• _Task instructions_: Your task is to copy each line of the material that includes "card".

• _Data shown_:
[Start of section]

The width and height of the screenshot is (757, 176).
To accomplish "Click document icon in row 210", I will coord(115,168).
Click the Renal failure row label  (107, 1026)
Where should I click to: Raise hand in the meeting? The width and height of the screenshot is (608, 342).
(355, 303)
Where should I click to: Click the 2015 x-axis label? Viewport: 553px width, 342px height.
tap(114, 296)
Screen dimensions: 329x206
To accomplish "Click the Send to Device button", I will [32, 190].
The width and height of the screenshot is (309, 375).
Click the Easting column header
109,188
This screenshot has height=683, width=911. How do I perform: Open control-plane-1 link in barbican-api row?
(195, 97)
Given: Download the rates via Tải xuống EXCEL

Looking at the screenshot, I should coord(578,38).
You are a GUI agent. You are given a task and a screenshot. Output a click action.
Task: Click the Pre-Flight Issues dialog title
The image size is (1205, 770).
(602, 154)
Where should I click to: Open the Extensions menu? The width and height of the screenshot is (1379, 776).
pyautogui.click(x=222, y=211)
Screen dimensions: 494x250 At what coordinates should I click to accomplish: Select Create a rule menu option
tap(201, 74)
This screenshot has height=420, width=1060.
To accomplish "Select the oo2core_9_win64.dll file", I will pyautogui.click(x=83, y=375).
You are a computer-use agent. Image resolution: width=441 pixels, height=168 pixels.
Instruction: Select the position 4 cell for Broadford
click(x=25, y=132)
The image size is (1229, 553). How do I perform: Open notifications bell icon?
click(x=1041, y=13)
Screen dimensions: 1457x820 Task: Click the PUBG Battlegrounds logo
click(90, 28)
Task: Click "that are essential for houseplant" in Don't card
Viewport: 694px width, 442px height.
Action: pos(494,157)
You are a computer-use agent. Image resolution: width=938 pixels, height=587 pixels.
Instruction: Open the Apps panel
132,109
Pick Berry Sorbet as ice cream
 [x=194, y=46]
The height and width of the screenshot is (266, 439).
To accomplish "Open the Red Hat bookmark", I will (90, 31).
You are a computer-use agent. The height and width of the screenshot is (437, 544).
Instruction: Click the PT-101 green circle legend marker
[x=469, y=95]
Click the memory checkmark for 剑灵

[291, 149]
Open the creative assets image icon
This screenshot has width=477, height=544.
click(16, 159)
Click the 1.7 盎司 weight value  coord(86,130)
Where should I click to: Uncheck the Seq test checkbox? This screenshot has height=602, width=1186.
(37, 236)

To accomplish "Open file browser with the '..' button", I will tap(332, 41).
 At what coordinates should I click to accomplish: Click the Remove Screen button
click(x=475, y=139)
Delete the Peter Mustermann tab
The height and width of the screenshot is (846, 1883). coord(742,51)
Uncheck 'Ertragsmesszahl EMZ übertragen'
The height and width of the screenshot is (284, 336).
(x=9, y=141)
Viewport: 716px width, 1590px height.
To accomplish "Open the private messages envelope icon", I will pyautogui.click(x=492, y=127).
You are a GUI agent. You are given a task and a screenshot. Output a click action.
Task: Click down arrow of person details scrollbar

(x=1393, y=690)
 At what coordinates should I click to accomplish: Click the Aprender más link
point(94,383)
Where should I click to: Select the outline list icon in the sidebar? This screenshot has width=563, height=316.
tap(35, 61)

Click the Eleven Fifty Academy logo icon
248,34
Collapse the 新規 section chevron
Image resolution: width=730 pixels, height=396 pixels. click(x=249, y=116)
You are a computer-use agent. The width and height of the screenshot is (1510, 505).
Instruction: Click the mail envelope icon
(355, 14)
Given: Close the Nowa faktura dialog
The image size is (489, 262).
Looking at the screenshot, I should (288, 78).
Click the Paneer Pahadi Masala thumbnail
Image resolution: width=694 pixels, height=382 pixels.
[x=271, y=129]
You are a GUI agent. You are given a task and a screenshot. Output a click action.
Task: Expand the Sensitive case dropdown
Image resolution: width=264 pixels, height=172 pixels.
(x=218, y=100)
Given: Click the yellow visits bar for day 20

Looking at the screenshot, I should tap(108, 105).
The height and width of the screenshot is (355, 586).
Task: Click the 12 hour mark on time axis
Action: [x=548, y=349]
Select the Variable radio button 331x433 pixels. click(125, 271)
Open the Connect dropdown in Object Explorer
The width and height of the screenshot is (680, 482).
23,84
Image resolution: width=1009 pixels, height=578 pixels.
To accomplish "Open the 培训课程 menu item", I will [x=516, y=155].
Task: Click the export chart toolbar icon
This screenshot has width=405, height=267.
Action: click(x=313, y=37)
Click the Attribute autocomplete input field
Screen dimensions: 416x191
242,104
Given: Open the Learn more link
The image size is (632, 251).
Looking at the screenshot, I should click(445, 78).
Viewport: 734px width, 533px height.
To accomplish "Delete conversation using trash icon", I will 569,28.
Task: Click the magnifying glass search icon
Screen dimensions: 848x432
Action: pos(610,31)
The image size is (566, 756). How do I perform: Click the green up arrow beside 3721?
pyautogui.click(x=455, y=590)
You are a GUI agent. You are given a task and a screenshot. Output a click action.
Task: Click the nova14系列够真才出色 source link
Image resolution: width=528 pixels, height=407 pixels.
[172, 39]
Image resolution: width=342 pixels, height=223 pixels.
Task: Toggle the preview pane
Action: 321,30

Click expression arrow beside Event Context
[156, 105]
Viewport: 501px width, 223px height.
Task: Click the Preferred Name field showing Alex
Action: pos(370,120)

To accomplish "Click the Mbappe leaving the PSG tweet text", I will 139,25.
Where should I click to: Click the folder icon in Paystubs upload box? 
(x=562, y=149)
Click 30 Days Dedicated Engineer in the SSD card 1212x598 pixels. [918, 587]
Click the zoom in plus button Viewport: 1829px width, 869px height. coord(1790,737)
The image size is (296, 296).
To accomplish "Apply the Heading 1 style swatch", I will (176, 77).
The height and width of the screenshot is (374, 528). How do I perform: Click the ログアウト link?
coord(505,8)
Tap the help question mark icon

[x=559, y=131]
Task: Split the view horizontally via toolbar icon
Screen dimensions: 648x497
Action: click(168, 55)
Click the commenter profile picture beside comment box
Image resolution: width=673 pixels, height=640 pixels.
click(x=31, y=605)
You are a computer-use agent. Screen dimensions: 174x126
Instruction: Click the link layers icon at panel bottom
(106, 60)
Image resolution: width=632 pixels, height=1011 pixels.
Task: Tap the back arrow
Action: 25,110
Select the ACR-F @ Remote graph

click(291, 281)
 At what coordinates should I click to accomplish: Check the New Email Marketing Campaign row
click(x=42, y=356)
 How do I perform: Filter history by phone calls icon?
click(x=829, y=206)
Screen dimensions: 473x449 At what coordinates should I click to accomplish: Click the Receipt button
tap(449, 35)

[End of section]

• _Answer for this exercise_:
Task: Click "that are essential for houseplant" in Don't card
Click 30 Days Dedicated Engineer in the SSD card 1212x598 pixels. [918, 587]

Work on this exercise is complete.